PostPosted: Sat Jun 13, 2009 7:20 am
by Warped
On April 12th, the 47th known Mersenne prime, 2^42,643,801-1, a 12,837,064 digit number was found by Odd Magnar Strindmo from Melhus, Norway! This prime is the second largest known prime number, a "mere" 141,125 digits smaller than the Mersenne prime found last August.

Odd is an IT professional whose computers have been working with GIMPS since 1996 testing over 1400 candidates. This calculation took 29 days on a 3.0 GHz Intel Core2 processor.

The prime was independently verified June 12th by Tony Reix of Bull SAS in Grenoble, France using the Glucas program running on Bull NovaScale HPC servers, one featuring Itanium2 CPUs and another featuring Nehalem EX CPUs.
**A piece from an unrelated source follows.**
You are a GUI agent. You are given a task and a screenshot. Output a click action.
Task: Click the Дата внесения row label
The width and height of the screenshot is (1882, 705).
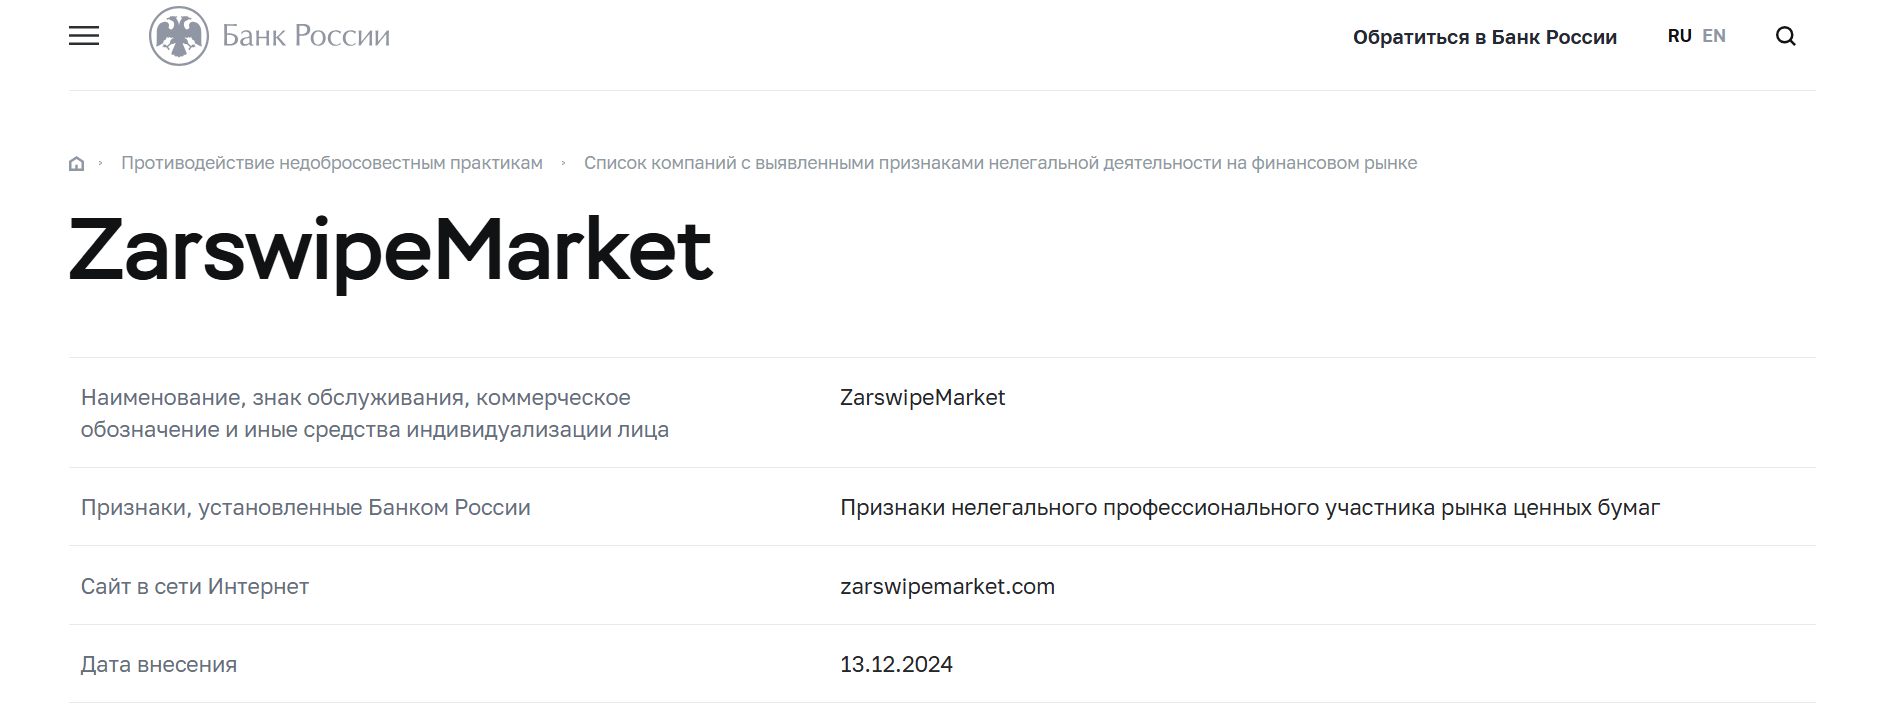point(159,664)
Perfectly Scientific, Dr. Crandall's company which developed the FFT algorithm used by GIMPS, makes souvenir posters you can order. You'll need a good magnifying glass to read all 12.8 million digits!

Chris Caldwell maintains an excellent web site on prime numbers. See his page on Mersenne Primes and their history.

This is the 13th Mersenne prime found by GIMPS in its 13 year history.

PostPosted: Sun Jun 14, 2009 2:28 am
by stackoverflow
This is incredible! And so soon too. 8)

I just went to the GIMPS website and find this of particular interest:
M44 was discovered in September 2006...
M45 & M46 were discovered in August/September 2008... (2 years later after M44).
M47 has been discovered now in June 2009... (8 months after M45 & M46).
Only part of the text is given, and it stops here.